I was wondering, if I could solve it with soft references
What is it that you are trying to solve? Are you running into memory problems, or are you prematurely optimizing?
In any case,
The implementation should be altered a bit if you were to use it. As has been noted, it isnt thread-safe. Multiple threads could access the method at the same time, allowing multiple copies of your collection to be created. If these collections were then strongly referenced for the remainder of your program you would end up with more memory consumption, not less
A reason to use SoftReferences is to avoid running out of memory, as there is no contract other than that they will be cleared before the VM throws an OutOfMemoryError. Therefore there is no guaranteed benefit of this approach, other than not creating the cache until it is first used.
The first thing I notice about the code is that it mixes generic with raw types. That is just going to lead to a mess. javac in JDK7 has -Xlint:rawtypes to quickly spot that kind of mistake before trouble starts.
The code is not thread-safe but uses statics so is published across all threads. You probably don' want it to be synchronized because the cause problems if contended on multithreaded machines.
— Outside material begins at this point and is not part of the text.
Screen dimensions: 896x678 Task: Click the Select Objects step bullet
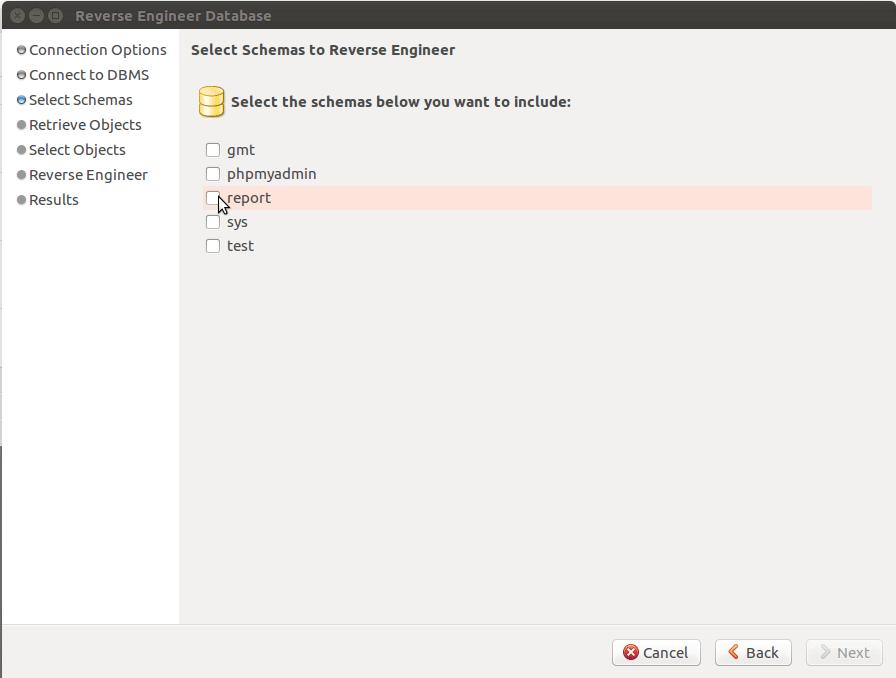(x=21, y=150)
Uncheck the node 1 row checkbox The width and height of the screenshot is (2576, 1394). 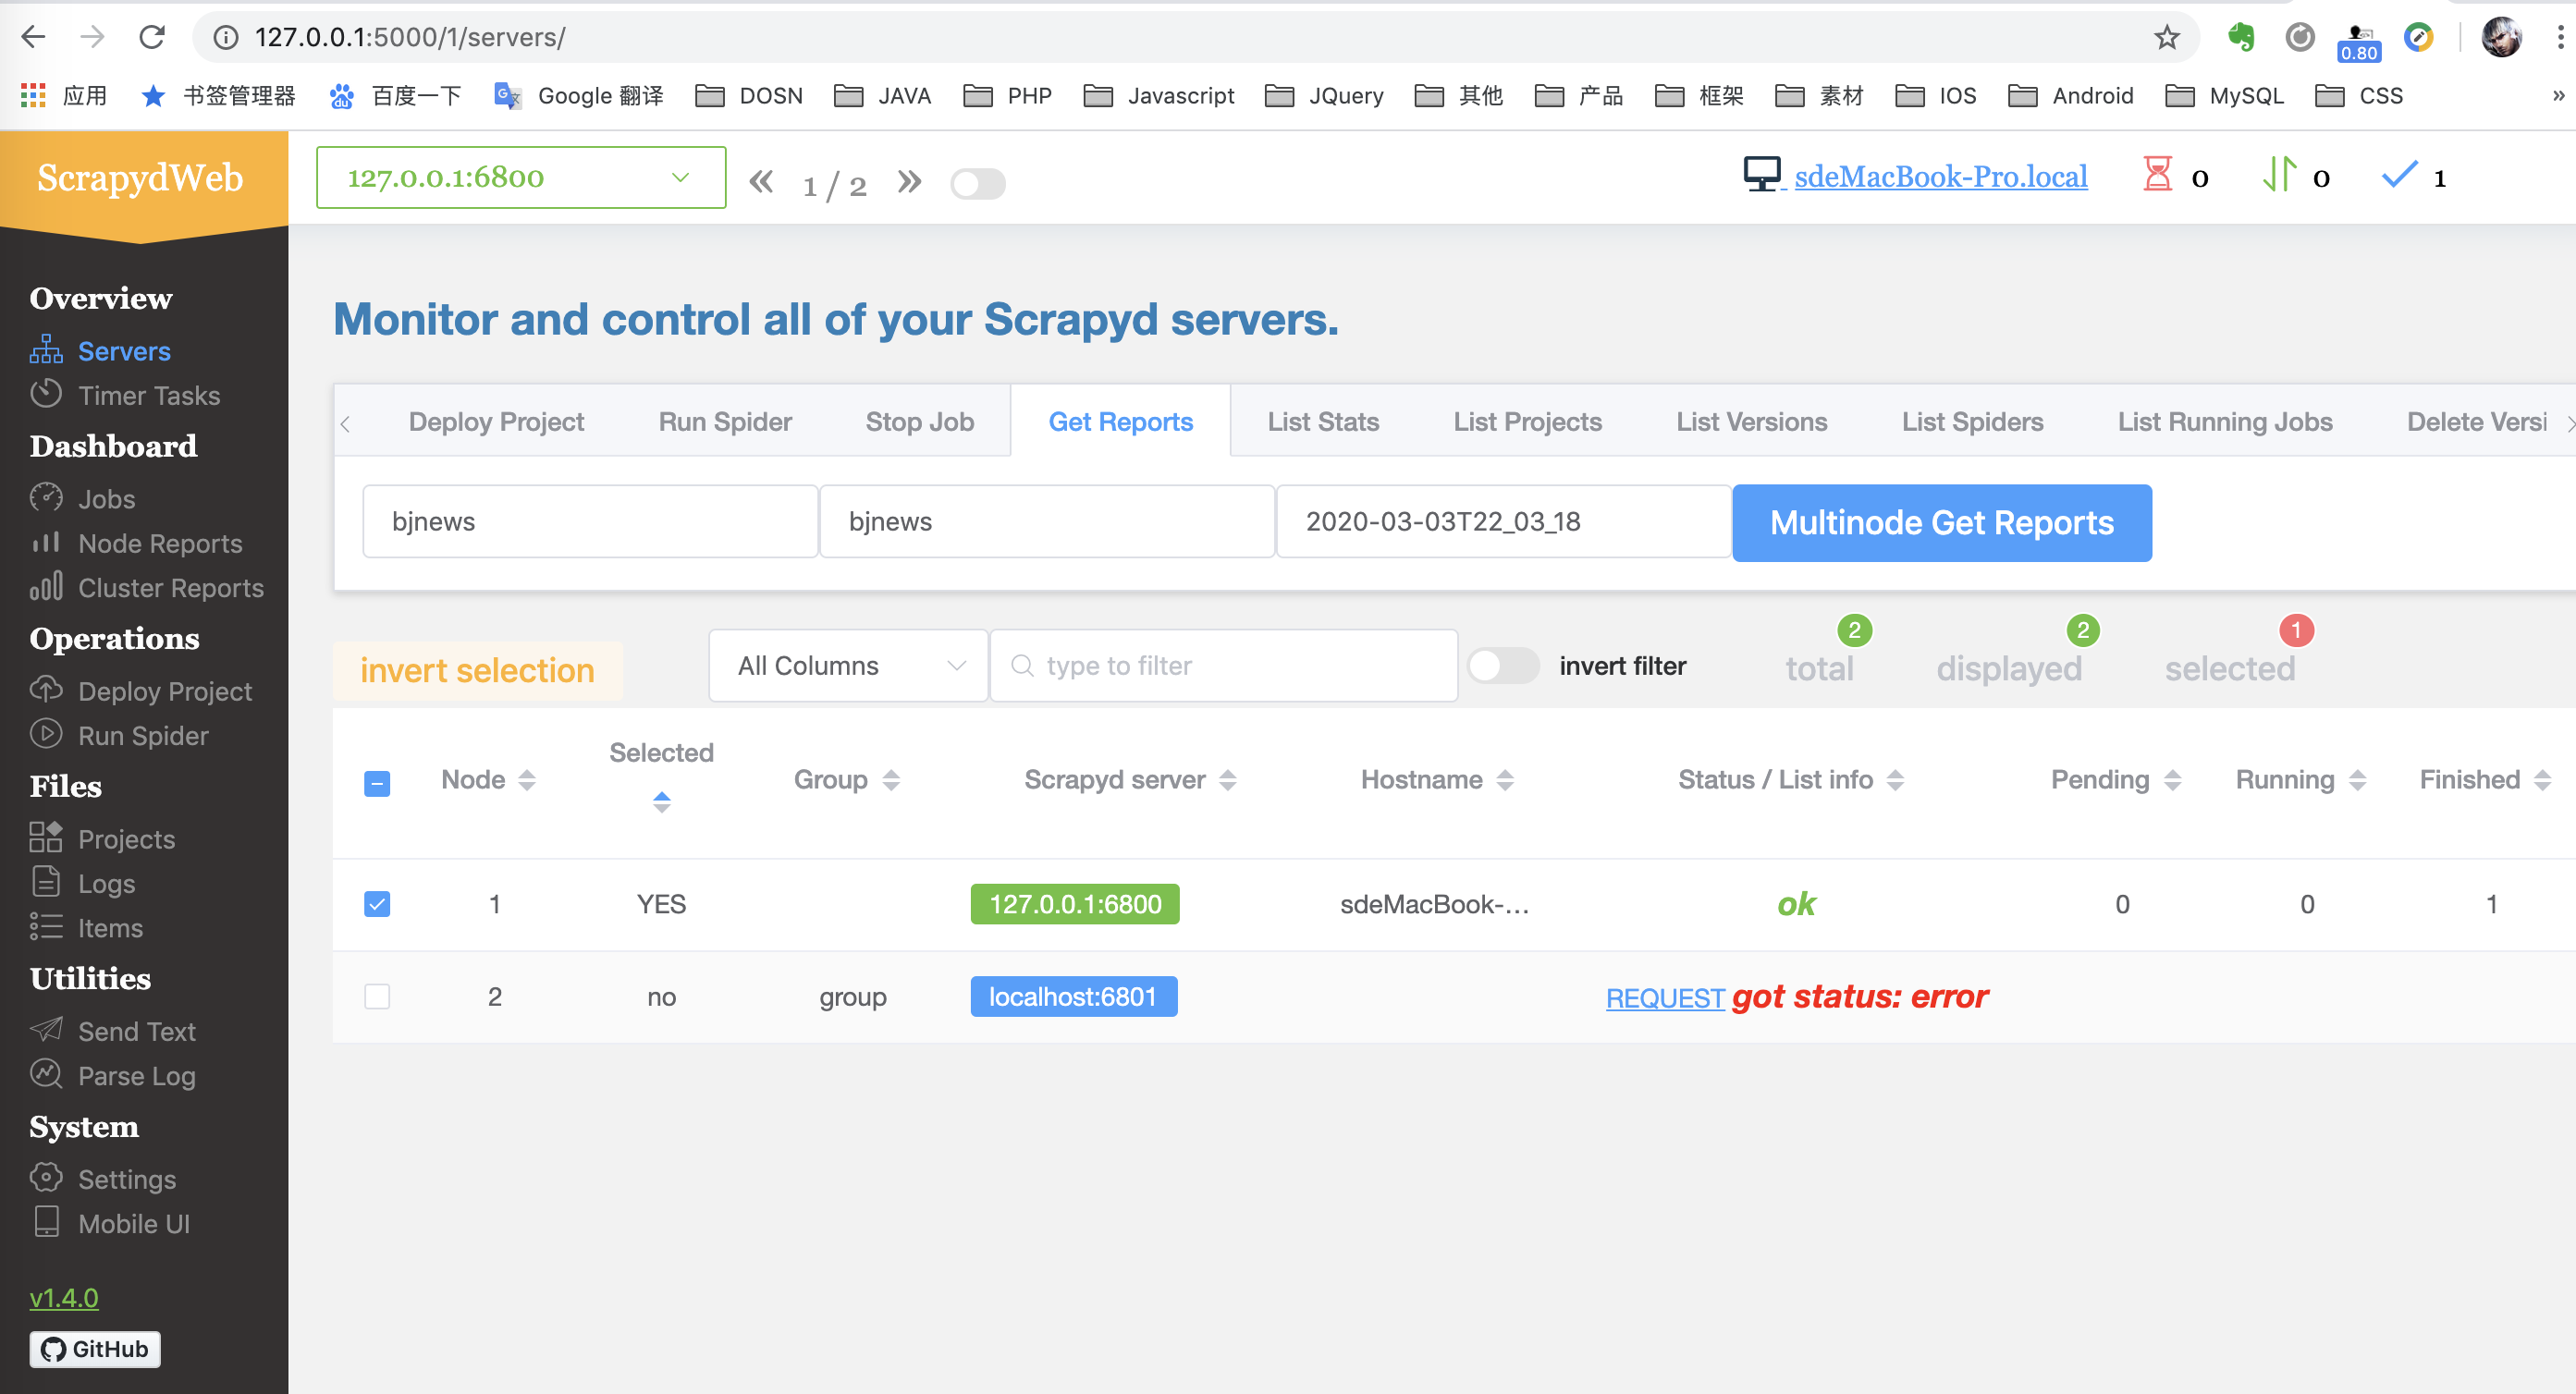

A problem with use a SoftReference for the entire cache is that you will cause spikes when the reference is cleared. In some circumstances it might work out better to have ThreadLocal<SoftReference<Map<K,V>>> which would spread the spikes and help-thread safety at the expense of not sharing between threads.
However, creating a smarter cache is more difficult. Often you end up with values referencing keys. There are ways around this bit it is a mess. I don't think ephemerons (essentially a pair of linked References) are going to make JDK7. You might find the Google Collections worth looking at (although I haven't).
java.util.LinkedHashMap gives an easy way to limit the number of cached entries, but is not much use if you can't be sure how big the entries are, and can cause problems if it stops collection of large object systems such as ClassLoaders. Some people have said you shouldn't leave cache eviction up to the whims of the garbage collector, but then some people say you shouldn't use GC.